- Input rows -
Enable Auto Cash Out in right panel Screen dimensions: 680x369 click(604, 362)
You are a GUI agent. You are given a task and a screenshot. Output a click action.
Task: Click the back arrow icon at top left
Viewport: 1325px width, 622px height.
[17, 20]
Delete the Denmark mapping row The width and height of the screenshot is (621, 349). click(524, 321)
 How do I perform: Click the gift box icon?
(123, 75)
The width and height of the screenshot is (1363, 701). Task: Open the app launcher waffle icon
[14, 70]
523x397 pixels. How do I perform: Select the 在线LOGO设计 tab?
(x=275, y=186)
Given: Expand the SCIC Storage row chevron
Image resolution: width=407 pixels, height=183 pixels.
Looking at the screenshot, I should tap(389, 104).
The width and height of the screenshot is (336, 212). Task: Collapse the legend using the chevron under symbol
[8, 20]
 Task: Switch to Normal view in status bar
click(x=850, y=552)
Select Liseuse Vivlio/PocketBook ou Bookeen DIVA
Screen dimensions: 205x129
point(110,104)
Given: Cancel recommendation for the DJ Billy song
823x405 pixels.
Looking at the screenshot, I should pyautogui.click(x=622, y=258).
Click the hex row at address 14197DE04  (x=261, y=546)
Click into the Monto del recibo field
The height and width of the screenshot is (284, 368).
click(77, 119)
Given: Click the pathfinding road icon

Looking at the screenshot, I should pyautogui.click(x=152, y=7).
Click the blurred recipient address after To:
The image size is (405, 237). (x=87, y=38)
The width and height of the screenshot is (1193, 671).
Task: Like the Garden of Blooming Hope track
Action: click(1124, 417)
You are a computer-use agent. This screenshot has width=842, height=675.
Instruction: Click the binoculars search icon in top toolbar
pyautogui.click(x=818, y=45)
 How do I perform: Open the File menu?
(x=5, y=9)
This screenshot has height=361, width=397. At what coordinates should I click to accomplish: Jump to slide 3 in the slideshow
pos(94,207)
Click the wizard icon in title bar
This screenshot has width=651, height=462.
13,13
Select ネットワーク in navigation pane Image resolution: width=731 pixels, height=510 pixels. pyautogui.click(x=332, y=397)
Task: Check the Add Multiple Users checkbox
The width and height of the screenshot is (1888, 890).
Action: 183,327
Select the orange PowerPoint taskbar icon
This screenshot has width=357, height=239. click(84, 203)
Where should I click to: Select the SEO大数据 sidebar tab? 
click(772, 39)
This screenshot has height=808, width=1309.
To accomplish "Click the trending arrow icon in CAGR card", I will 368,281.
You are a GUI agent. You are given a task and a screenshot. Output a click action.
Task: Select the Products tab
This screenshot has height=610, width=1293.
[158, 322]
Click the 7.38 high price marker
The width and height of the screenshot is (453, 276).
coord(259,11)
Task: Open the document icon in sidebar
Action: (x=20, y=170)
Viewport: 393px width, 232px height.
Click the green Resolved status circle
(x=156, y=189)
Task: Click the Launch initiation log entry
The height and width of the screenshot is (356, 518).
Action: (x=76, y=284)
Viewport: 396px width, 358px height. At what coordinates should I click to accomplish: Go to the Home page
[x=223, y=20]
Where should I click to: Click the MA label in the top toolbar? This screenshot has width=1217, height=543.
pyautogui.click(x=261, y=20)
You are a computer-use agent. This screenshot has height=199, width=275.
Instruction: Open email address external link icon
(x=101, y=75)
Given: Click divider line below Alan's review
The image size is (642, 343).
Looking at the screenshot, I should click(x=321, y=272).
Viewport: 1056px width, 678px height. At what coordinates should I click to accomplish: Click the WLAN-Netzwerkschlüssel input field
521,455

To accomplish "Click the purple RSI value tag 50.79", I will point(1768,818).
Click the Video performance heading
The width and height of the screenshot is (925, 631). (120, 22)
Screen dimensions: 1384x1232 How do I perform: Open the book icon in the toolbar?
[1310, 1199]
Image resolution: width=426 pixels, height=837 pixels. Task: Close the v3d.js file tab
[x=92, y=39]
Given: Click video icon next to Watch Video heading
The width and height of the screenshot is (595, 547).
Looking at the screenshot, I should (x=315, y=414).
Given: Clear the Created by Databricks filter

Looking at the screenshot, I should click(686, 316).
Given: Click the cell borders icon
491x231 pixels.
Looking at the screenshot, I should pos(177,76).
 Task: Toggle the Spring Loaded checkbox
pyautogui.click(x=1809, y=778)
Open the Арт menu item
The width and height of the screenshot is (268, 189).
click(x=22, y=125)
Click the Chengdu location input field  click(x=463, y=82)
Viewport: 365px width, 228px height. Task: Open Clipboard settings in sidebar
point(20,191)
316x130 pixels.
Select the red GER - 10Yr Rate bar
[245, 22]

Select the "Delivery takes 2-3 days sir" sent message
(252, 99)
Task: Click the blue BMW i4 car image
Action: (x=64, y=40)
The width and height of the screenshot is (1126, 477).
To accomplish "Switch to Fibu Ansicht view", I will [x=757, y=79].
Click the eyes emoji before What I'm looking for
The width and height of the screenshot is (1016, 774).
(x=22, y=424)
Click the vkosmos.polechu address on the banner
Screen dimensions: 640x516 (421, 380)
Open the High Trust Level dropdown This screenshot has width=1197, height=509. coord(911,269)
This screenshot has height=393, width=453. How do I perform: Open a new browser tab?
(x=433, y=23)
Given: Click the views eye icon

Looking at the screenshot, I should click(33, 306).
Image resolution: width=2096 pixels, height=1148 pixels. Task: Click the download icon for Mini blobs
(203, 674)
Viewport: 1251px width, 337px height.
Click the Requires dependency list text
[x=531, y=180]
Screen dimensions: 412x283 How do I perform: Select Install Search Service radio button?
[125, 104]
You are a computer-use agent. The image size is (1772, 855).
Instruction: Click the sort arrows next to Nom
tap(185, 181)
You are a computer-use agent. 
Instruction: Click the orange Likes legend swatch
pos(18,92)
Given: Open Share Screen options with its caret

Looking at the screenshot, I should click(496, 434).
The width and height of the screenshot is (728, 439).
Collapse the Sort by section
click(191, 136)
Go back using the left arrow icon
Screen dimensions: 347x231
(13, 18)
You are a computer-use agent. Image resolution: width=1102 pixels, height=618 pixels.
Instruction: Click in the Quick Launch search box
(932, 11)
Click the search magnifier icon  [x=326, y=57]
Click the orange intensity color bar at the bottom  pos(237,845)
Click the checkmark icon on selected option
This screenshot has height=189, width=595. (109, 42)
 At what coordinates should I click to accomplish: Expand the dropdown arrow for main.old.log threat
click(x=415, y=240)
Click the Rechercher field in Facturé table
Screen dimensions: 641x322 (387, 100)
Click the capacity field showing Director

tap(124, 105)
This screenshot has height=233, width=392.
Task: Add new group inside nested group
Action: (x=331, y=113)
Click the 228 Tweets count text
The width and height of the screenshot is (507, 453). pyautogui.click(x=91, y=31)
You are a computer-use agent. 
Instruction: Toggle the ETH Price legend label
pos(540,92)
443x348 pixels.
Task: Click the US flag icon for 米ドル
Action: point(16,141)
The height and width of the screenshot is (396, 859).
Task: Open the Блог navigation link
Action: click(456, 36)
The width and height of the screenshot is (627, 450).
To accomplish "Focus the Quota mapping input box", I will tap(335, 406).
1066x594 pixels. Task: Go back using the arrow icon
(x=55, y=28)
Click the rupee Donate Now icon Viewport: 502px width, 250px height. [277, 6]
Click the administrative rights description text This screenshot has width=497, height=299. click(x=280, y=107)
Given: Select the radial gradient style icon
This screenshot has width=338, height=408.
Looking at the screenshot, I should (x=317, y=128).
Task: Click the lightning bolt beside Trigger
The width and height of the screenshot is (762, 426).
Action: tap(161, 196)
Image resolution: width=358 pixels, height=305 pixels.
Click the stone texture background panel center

- Task directions -
Reproduce all of the records above verbatim, line for line, without altering any wording, punctuation, or coordinates.

- Finished answer -
Enable Auto Cash Out in right panel Screen dimensions: 680x369 click(604, 362)
You are a GUI agent. You are given a task and a screenshot. Output a click action.
Task: Click the back arrow icon at top left
Viewport: 1325px width, 622px height.
[17, 20]
Delete the Denmark mapping row The width and height of the screenshot is (621, 349). click(524, 321)
 How do I perform: Click the gift box icon?
(123, 75)
The width and height of the screenshot is (1363, 701). Task: Open the app launcher waffle icon
[14, 70]
523x397 pixels. How do I perform: Select the 在线LOGO设计 tab?
(x=275, y=186)
Given: Expand the SCIC Storage row chevron
Image resolution: width=407 pixels, height=183 pixels.
Looking at the screenshot, I should tap(389, 104).
The width and height of the screenshot is (336, 212). Task: Collapse the legend using the chevron under symbol
[8, 20]
 Task: Switch to Normal view in status bar
click(x=850, y=552)
Select Liseuse Vivlio/PocketBook ou Bookeen DIVA
Screen dimensions: 205x129
point(110,104)
Given: Cancel recommendation for the DJ Billy song
823x405 pixels.
Looking at the screenshot, I should pyautogui.click(x=622, y=258).
Click the hex row at address 14197DE04  (x=261, y=546)
Click into the Monto del recibo field
The height and width of the screenshot is (284, 368).
click(77, 119)
Given: Click the pathfinding road icon

Looking at the screenshot, I should pyautogui.click(x=152, y=7).
Click the blurred recipient address after To:
The image size is (405, 237). (x=87, y=38)
The width and height of the screenshot is (1193, 671).
Task: Like the Garden of Blooming Hope track
Action: click(1124, 417)
You are a computer-use agent. This screenshot has width=842, height=675.
Instruction: Click the binoculars search icon in top toolbar
pyautogui.click(x=818, y=45)
 How do I perform: Open the File menu?
(x=5, y=9)
This screenshot has height=361, width=397. At what coordinates should I click to accomplish: Jump to slide 3 in the slideshow
pos(94,207)
Click the wizard icon in title bar
This screenshot has width=651, height=462.
13,13
Select ネットワーク in navigation pane Image resolution: width=731 pixels, height=510 pixels. pyautogui.click(x=332, y=397)
Task: Check the Add Multiple Users checkbox
The width and height of the screenshot is (1888, 890).
Action: 183,327
Select the orange PowerPoint taskbar icon
This screenshot has width=357, height=239. click(84, 203)
Where should I click to: Select the SEO大数据 sidebar tab? 
click(772, 39)
This screenshot has height=808, width=1309.
To accomplish "Click the trending arrow icon in CAGR card", I will 368,281.
You are a GUI agent. You are given a task and a screenshot. Output a click action.
Task: Select the Products tab
This screenshot has height=610, width=1293.
[158, 322]
Click the 7.38 high price marker
The width and height of the screenshot is (453, 276).
coord(259,11)
Task: Open the document icon in sidebar
Action: (x=20, y=170)
Viewport: 393px width, 232px height.
Click the green Resolved status circle
(x=156, y=189)
Task: Click the Launch initiation log entry
The height and width of the screenshot is (356, 518).
Action: (x=76, y=284)
Viewport: 396px width, 358px height. At what coordinates should I click to accomplish: Go to the Home page
[x=223, y=20]
Where should I click to: Click the MA label in the top toolbar? This screenshot has width=1217, height=543.
pyautogui.click(x=261, y=20)
You are a computer-use agent. This screenshot has height=199, width=275.
Instruction: Open email address external link icon
(x=101, y=75)
Given: Click divider line below Alan's review
The image size is (642, 343).
Looking at the screenshot, I should click(x=321, y=272).
Viewport: 1056px width, 678px height. At what coordinates should I click to accomplish: Click the WLAN-Netzwerkschlüssel input field
521,455

To accomplish "Click the purple RSI value tag 50.79", I will point(1768,818).
Click the Video performance heading
The width and height of the screenshot is (925, 631). (120, 22)
Screen dimensions: 1384x1232 How do I perform: Open the book icon in the toolbar?
[1310, 1199]
Image resolution: width=426 pixels, height=837 pixels. Task: Close the v3d.js file tab
[x=92, y=39]
Given: Click video icon next to Watch Video heading
The width and height of the screenshot is (595, 547).
Looking at the screenshot, I should (x=315, y=414).
Given: Clear the Created by Databricks filter

Looking at the screenshot, I should click(686, 316).
Given: Click the cell borders icon
491x231 pixels.
Looking at the screenshot, I should pos(177,76).
 Task: Toggle the Spring Loaded checkbox
pyautogui.click(x=1809, y=778)
Open the Арт menu item
The width and height of the screenshot is (268, 189).
click(x=22, y=125)
Click the Chengdu location input field  click(x=463, y=82)
Viewport: 365px width, 228px height. Task: Open Clipboard settings in sidebar
point(20,191)
316x130 pixels.
Select the red GER - 10Yr Rate bar
[245, 22]

Select the "Delivery takes 2-3 days sir" sent message
(252, 99)
Task: Click the blue BMW i4 car image
Action: (x=64, y=40)
The width and height of the screenshot is (1126, 477).
To accomplish "Switch to Fibu Ansicht view", I will [x=757, y=79].
Click the eyes emoji before What I'm looking for
The width and height of the screenshot is (1016, 774).
(x=22, y=424)
Click the vkosmos.polechu address on the banner
Screen dimensions: 640x516 (421, 380)
Open the High Trust Level dropdown This screenshot has width=1197, height=509. coord(911,269)
This screenshot has height=393, width=453. How do I perform: Open a new browser tab?
(x=433, y=23)
Given: Click the views eye icon

Looking at the screenshot, I should click(33, 306).
Image resolution: width=2096 pixels, height=1148 pixels. Task: Click the download icon for Mini blobs
(203, 674)
Viewport: 1251px width, 337px height.
Click the Requires dependency list text
[x=531, y=180]
Screen dimensions: 412x283 How do I perform: Select Install Search Service radio button?
[125, 104]
You are a computer-use agent. The image size is (1772, 855).
Instruction: Click the sort arrows next to Nom
tap(185, 181)
You are a computer-use agent. 
Instruction: Click the orange Likes legend swatch
pos(18,92)
Given: Open Share Screen options with its caret

Looking at the screenshot, I should click(496, 434).
The width and height of the screenshot is (728, 439).
Collapse the Sort by section
click(191, 136)
Go back using the left arrow icon
Screen dimensions: 347x231
(13, 18)
You are a computer-use agent. Image resolution: width=1102 pixels, height=618 pixels.
Instruction: Click in the Quick Launch search box
(932, 11)
Click the search magnifier icon  [x=326, y=57]
Click the orange intensity color bar at the bottom  pos(237,845)
Click the checkmark icon on selected option
This screenshot has height=189, width=595. (109, 42)
 At what coordinates should I click to accomplish: Expand the dropdown arrow for main.old.log threat
click(x=415, y=240)
Click the Rechercher field in Facturé table
Screen dimensions: 641x322 (387, 100)
Click the capacity field showing Director

tap(124, 105)
This screenshot has height=233, width=392.
Task: Add new group inside nested group
Action: (x=331, y=113)
Click the 228 Tweets count text
The width and height of the screenshot is (507, 453). pyautogui.click(x=91, y=31)
You are a computer-use agent. 
Instruction: Toggle the ETH Price legend label
pos(540,92)
443x348 pixels.
Task: Click the US flag icon for 米ドル
Action: point(16,141)
The height and width of the screenshot is (396, 859).
Task: Open the Блог navigation link
Action: click(456, 36)
The width and height of the screenshot is (627, 450).
To accomplish "Focus the Quota mapping input box", I will tap(335, 406).
1066x594 pixels. Task: Go back using the arrow icon
(x=55, y=28)
Click the rupee Donate Now icon Viewport: 502px width, 250px height. [277, 6]
Click the administrative rights description text This screenshot has width=497, height=299. click(x=280, y=107)
Given: Select the radial gradient style icon
This screenshot has width=338, height=408.
Looking at the screenshot, I should (x=317, y=128).
Task: Click the lightning bolt beside Trigger
The width and height of the screenshot is (762, 426).
Action: tap(161, 196)
Image resolution: width=358 pixels, height=305 pixels.
Click the stone texture background panel center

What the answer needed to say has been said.